WHAT TO WORK ON:
Copy all of the data that follows without altering a word.

DATASET RECORDS Block Start

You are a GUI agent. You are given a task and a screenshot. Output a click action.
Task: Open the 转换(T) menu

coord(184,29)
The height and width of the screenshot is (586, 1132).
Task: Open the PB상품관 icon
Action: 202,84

DATASET RECORDS Block End

FINISHED TASK:
You are a GUI agent. You are given a task and a screenshot. Output a click action.
Task: Open the 转换(T) menu

coord(184,29)
The height and width of the screenshot is (586, 1132).
Task: Open the PB상품관 icon
Action: 202,84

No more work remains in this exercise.